▶ _Directions_:
Without including any image, repeat every record exactly.

▶ _Source data_:
- - - -
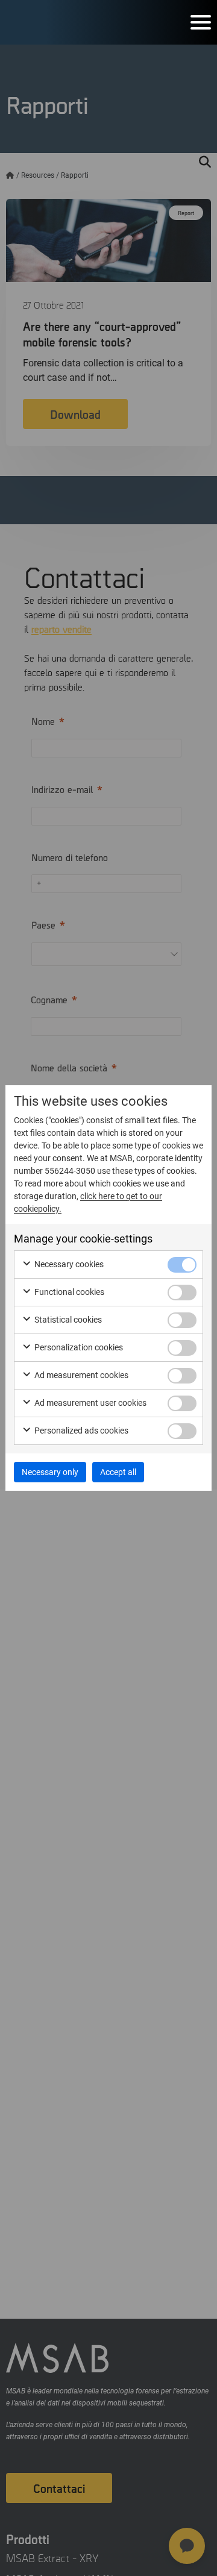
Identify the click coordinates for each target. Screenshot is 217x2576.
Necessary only (50, 1472)
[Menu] (200, 22)
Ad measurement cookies (80, 1375)
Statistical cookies (67, 1319)
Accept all (118, 1472)
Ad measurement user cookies (89, 1403)
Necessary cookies (68, 1264)
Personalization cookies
- - - -
▶ _Task solution_:
Identify the click coordinates for each target. Screenshot is 217x2576.
Necessary only (50, 1472)
[Menu] (200, 22)
Ad measurement cookies (80, 1375)
Statistical cookies (67, 1319)
Accept all (118, 1472)
Ad measurement user cookies (89, 1403)
Necessary cookies (68, 1264)
Personalization cookies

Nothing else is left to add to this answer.